**WORK INSTRUCTIONS:**
Answer these questions from the SMT excerpt below, numbering each answer to match its question.
1. What does SMT treat the past as, instead of a rigid sequence?
2. In BPTT, through how many unrolled steps must gradients propagate?
3. What fine-tuning phase do the authors introduce?

**DOCUMENT EXCERPT:**
===============

SMT treats the past as a set of timestamped events rather than a rigid sequence, allowing a Transformer encoder to learn a "predictive state"—a compressed representation of the past sufficient to predict the future. The RNN then learns to update this memory state in one-step transitions, effectively decoupling the "what to remember" (representation) from the "how to update" (dynamics).

SMT provides a stable $O(1)$ gradient path for long-range credit assignment.

Unlike BPTT, where gradients must propagate through $O(T)$ unrolled steps, SMT's gradient path length is independent of sequence length, preventing the vanishing/exploding gradient issues common in recurrent training. SMT outperforms BPTT across all synthetic tasks, including retrieval, string copying, and state tracking, where BPTT struggles as sequence length increases.

To bridge the gap between the teacher-generated memory and the RNN's own autoregressive rollouts, the authors introduce DAgger Memory Training (DMT). This fine-tuning phase uses on-policy imitation learning to correct the drift that accumulates when the RNN relies on its own predicted memories rather than the encoder's.

Why is this approach better than just using a Transformer for everything?

===============

**PROVIDED MATERIAL:**
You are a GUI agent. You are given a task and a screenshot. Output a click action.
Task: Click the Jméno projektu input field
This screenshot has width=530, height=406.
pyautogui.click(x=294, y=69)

===============

**ANSWER TO THE TASK:**
1. A set of timestamped events.
2. O(T) unrolled steps.
3. DAgger Memory Training (DMT).